Claire Hanna MP: Victims in Northern Ireland can’t ‘move on’ until perpetrators let them

'Reconciliation will never be achieved if the needs of victims keep coming second to the needs of victim makers.'

Claire Hanna is the Social Democratic & Labour Party MP for Belfast South

Mention of the 1974 Guildford and Birmingham bombings evoke memories of two of the greatest miscarriages of justice in British legal history and the hard-fought battle for justice finally won after false accusations, serious police misconduct and suppression of evidence.  

However, nearly fifty years on, the families of those cruelly murdered by the IRA are still seeking justice against the true perpetrators.  

The outline of the Government’s proposals for dealing with the legacy of the Troubles were formally announced in the Queen’s Speech earlier this month, effectively amounting to an amnesty for Troubles related criminality. 

The agreement reached by Northern Ireland parties and the Irish and British Governments in the 2014 Stormont House talks to establish a unit to investigate all deaths during the Troubles will be abandoned in favour of a new process that focuses on “information recovery and reconciliation” in a move away from the “cycle of investigations”. The agreement of neither victims and survivors nor Northern Ireland’s political representatives has been sought or secured.  

Victims have spent lifetimes seeking the truth of what happened to their loved ones. After decades of information being withheld by the state and paramilitaries alike, having the truth declared is an indispensable step in healing and reconciliation.  

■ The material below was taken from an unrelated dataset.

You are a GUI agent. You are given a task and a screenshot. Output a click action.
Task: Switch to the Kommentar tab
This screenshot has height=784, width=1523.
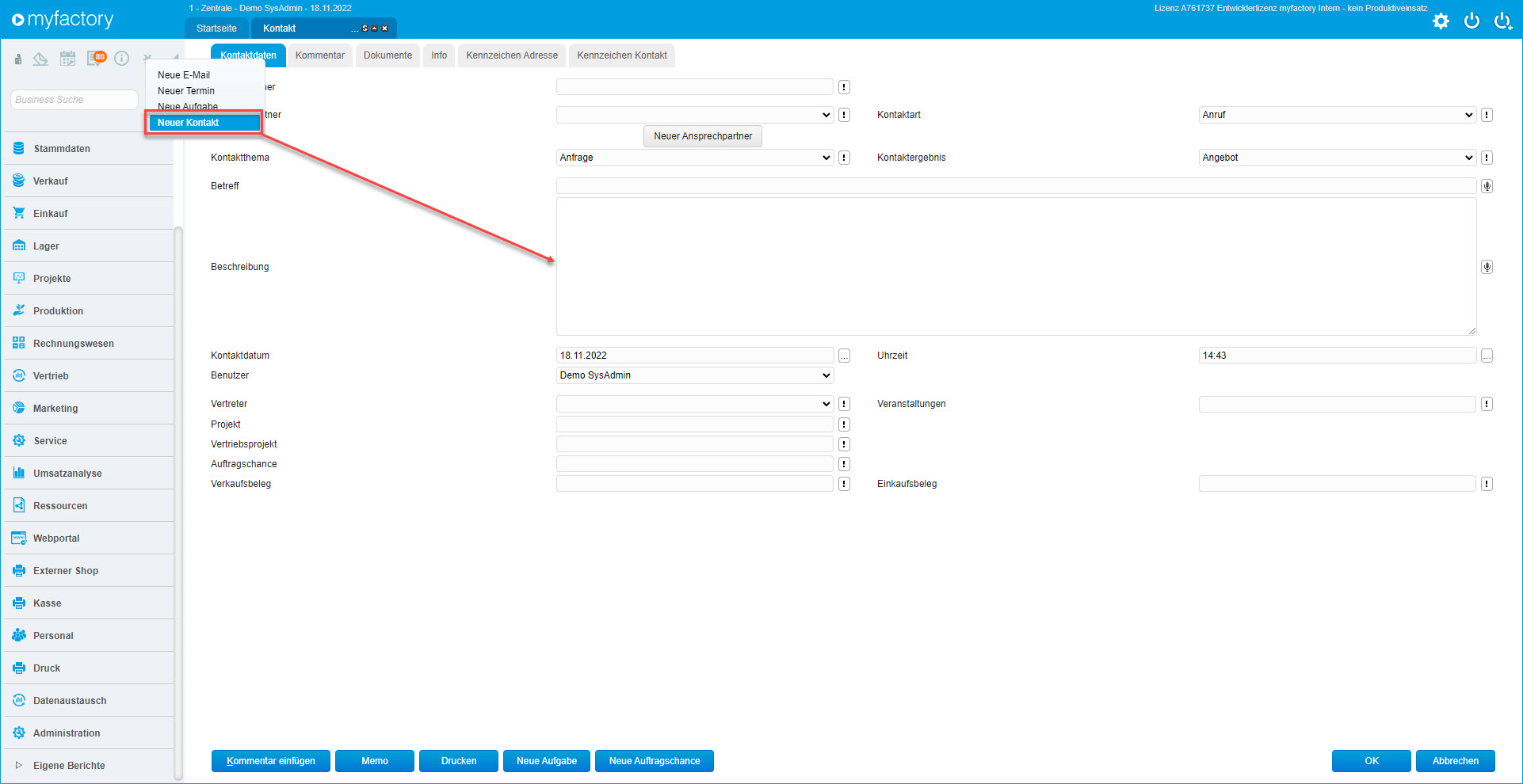(319, 55)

With Johnny Mercer MP having resigned as Armed Forces Veterans Minister over what he deemed a ‘betrayal’ of veterans by the Government, the debate and media coverage in Britain has focused on the prosecution of former soldiers who served in Northern Ireland during the Troubles. One veteran was reported in The Times as saying:  

“We should all get together and say enough is enough, it is water under the bridge and let’s forget it and carry on.” 

The Government has confirmed that the legislation would extend to paramilitaries. Should the families of the Guildford and Birmingham bombings just forget it and carry on too? Should the families of the Ballymurphy shootings and Bloody Sunday victims have done so?

No one wants to move forward more than victims themselves but they cannot just forget it and carry on because it is convenient for others, particularly those who carried out the killings. ‘Moving on’ while glossing over inconvenient details allows those who have picked and chosen which victims to champion to retell the past in a way that creates neat ‘goodies and baddies’ and which supports their present day narratives. 

I have no doubt that being subject to a criminal investigation is distressing, whether it be for a former soldier or anyone else, but there are means of improving that process that do not require abandoning the rule of law and retrospectively justifying past actions.  

A frequent criticism levelled at the judicial process is that the events occurred so long ago that memories have faded to such an extent that prosecutions are futile. 

That line fails to address why that would not pose a similar challenge for a truth and reconciliation process. Neither state nor paramilitary actors have voluntarily parted with the information families so desperately want and need; any ounce of truth, whether the location of the bodies of those ‘disappeared’ by the IRA, or the vindication of victims of Bloody Sunday or Ballymurphy Massacre, has had to be dragged from perpetrators over decades, so it is a struggle to believe either will engage in good faith in a process that does not have at least the prospect of a credible investigation.   

That this process has ‘dragged on’ in the decades since the 1998 Agreement is precisely because who inflicted the most and who know the most, have delayed and dodged accountability. It is only they who can expedite this process and there is no confidence that they will do so willingly.  

I do wonder if Johnny Mercer MP and others who claim that soldiers are unfairly targeted for prosecution whilst IRA killers benefit from lack of record keeping and formal structures fully appreciate the logical conclusion of their argument: that the state body brought in to quell violence and restore order should be held to the same standard as the loyalist and republican paramilitaries posing the risk, that they inadvertently legitimise the IRA myth, not borne out by the facts, that the Troubles were a war between military forces and that victims were simply occasional collateral damage?  

The prospect of a society based on the rule of law after years of senseless killings was one of the reasons that the Good Friday Agreement received such an overwhelming endorsement by the people of Northern Ireland. 

The past echoes down through generations of families and communities and reconciliation will never be achieved if the needs of victims keep coming second to the needs of victim makers.